Hanmi Pharmaceutical said on the 30th that it presented a total of four posters on research outcomes and clinical progress of "Laps IL-2 analog (HM16390)" at the Society for Immunotherapy of Cancer (SITC), held Nov. 5–9 (local time) in National Harbor, Maryland.
HM16390 is an IL-2 conjugate–based immuno-oncology drug that redesigns interleukin-2 (IL-2), which regulates immune cell differentiation and proliferation. The company is developing it as a long-acting formulation that allows one subcutaneous injection per dosing cycle, and aims to enhance therapeutic efficacy and safety by applying its in-house platform technology "Lapscovery."
Hanmi Pharmaceutical said at the conference that it identified a mechanism by which HM16390, based on its optimized IL-2 alpha receptor binding affinity, temporarily and selectively increases regulatory T cells (Treg) in the blood rather than in tumor tissue. Through this, it said it confirmed in a Treg-deficient model the action of mitigating excessive immune responses to reduce systemic toxicity.
In another study, compared with a variant lacking IL-2 alpha receptor binding affinity, only HM16390 showed a significant increase in tumor-specific CD8+ T cells (TST), most of which were activated and characterized by PD-1 expression.

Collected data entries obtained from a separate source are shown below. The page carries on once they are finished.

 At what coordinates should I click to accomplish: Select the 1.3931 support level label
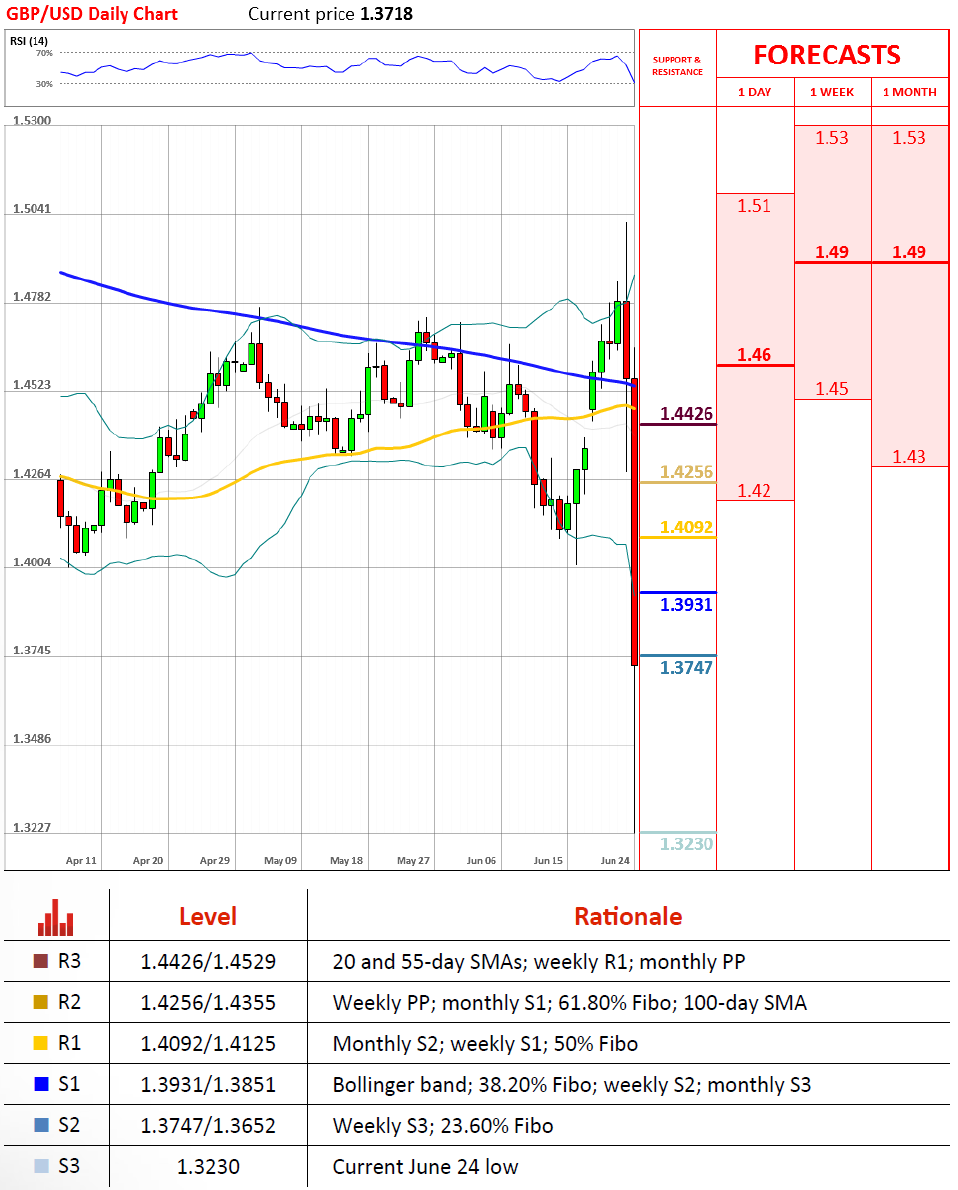686,604
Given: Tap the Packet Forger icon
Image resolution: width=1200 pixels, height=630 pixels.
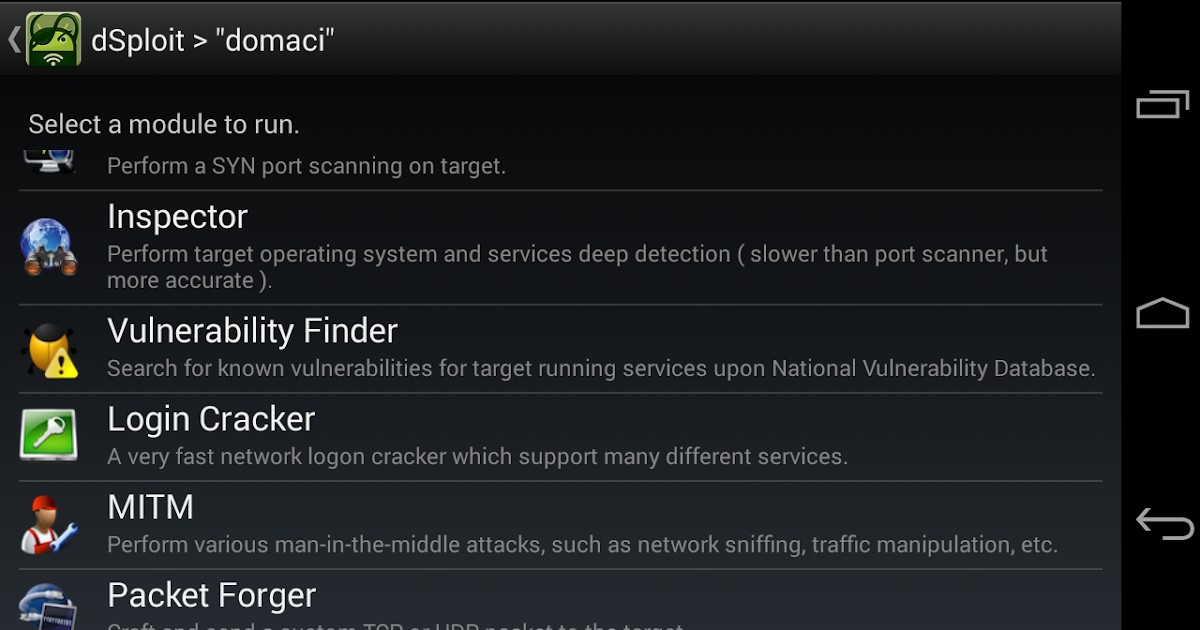Looking at the screenshot, I should click(x=48, y=606).
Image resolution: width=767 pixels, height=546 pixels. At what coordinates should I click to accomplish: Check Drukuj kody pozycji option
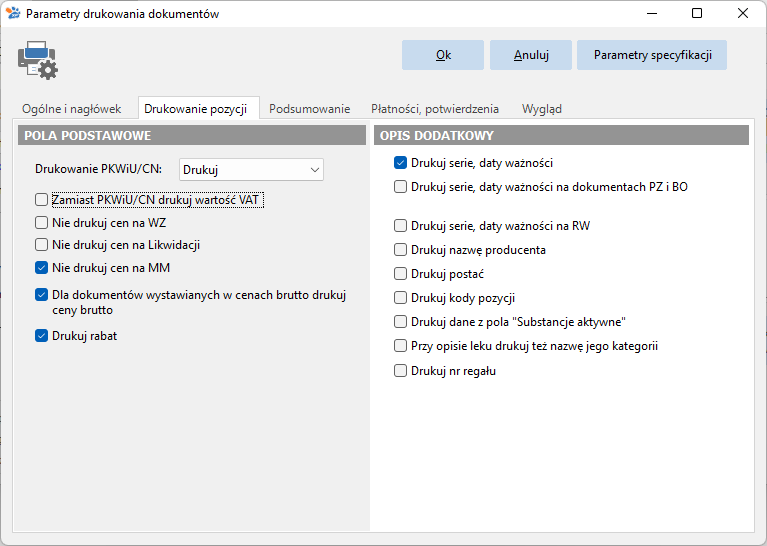(400, 297)
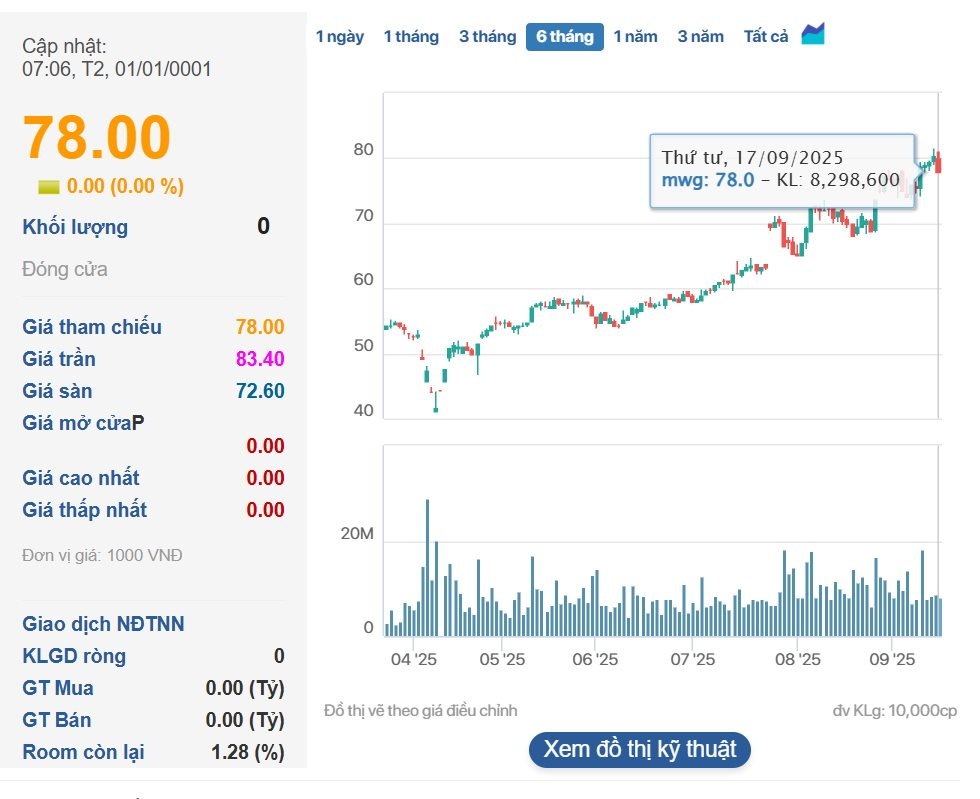
Task: Choose the 3 năm period tab
Action: point(700,36)
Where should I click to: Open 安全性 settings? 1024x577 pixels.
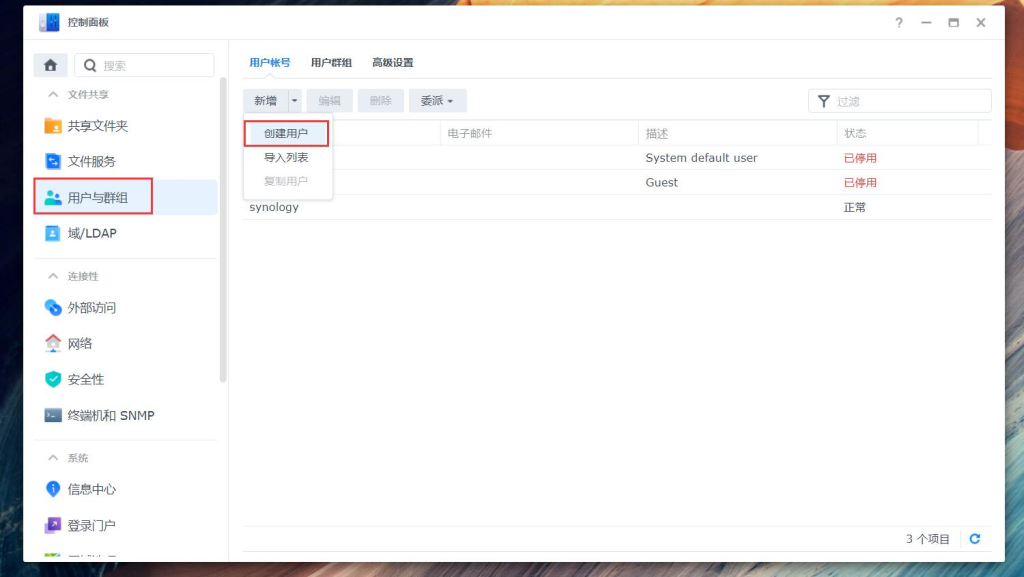[84, 379]
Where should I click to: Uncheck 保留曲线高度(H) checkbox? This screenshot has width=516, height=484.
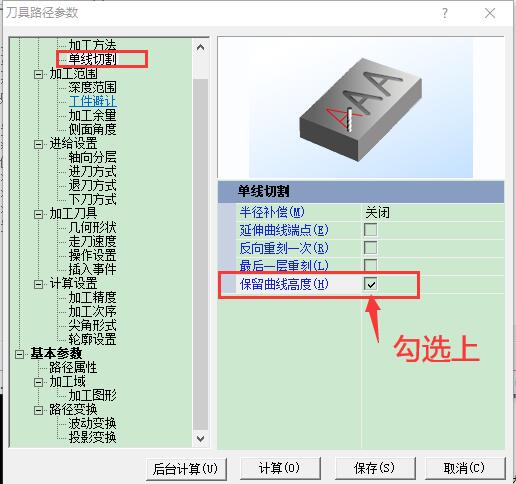coord(370,284)
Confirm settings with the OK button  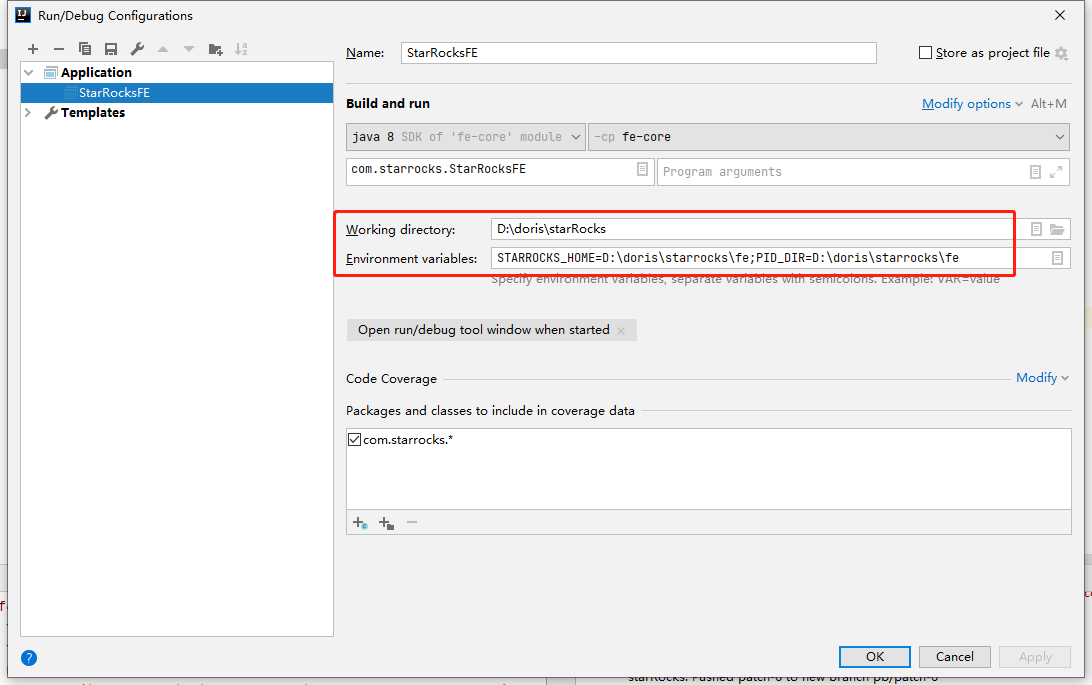coord(875,656)
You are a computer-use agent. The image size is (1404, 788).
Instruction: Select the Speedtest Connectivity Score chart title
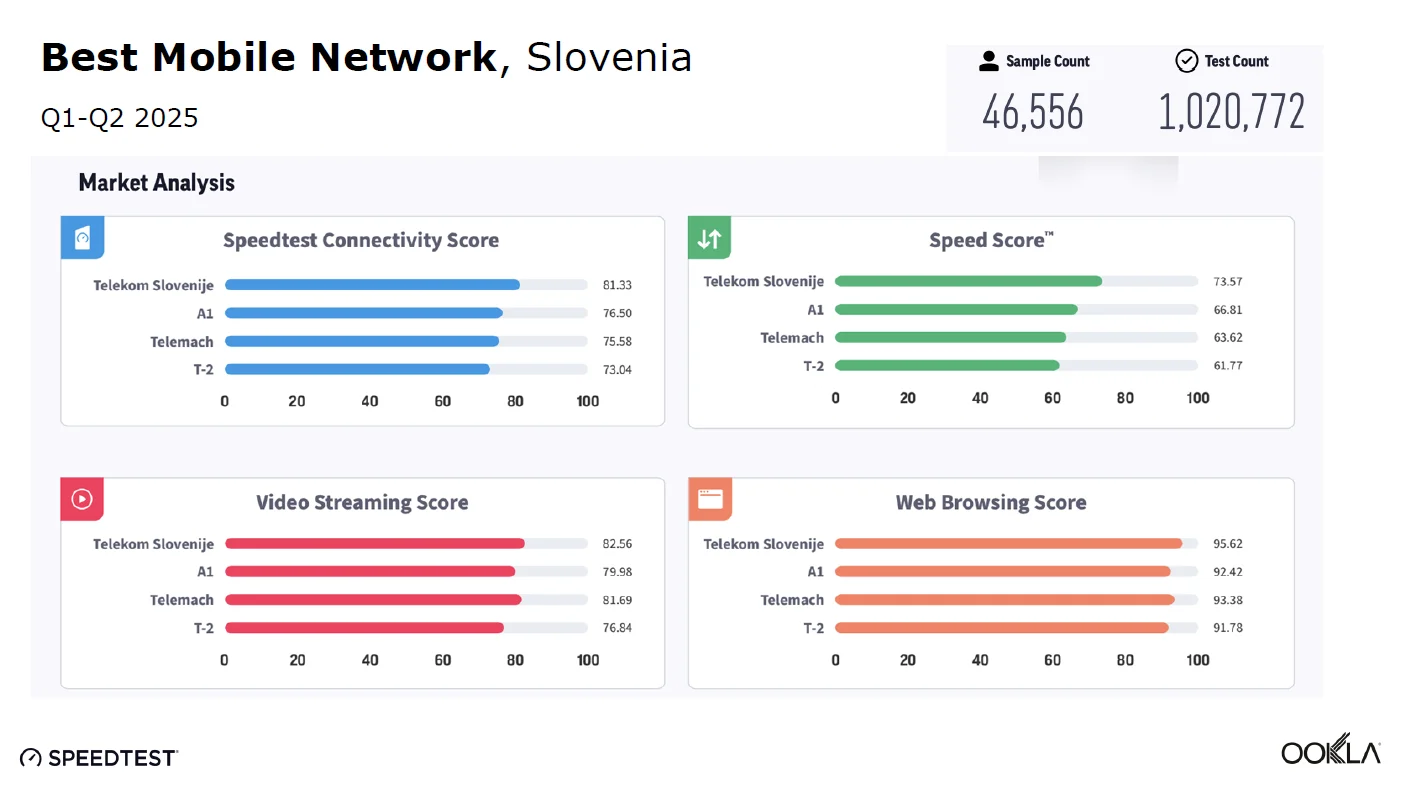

The company assessed that, based on this, the receptor-binding properties of HM16390 contribute not only to safety but also to antitumor efficacy.
Hanmi Pharmaceutical, together with a research team led by Professor Choi Jeong-gyun at KAIST's Department of Bio and Brain Engineering, also disclosed results of a preclinical combination study with MSD's anti–PD-1 immunotherapy Keytruda (pembrolizumab) to discover immune-response biomarkers for predicting treatment response. The team integrated analysis of blood and tumor tissue transcriptome data from about 5,000 people (nine cancer types) and single-cell transcriptome data from about 600 people (five cancer types) and concluded that IL-2–related immune signaling pathways and T-cell characteristics are associated with responsiveness to immune checkpoint inhibitors.
At the conference, Hanmi Pharmaceutical also presented the clinical research background, design, and progress of HM16390. The global phase 1 trial is currently in the dose-escalation part of the monotherapy cohort, and the company plans to expand to a combination cohort with Keytruda in the first half of next year.
Choi In-young, head of Hanmi Pharmaceutical's R&D Center (executive director), said, "HM16390 is a next-generation immunomodulatory anticancer drug designed to secure both antitumor efficacy and safety," adding, "We are reviewing broad applicability across various cancer types, and it is a promising candidate that induces a strong immune response while minimizing side effects."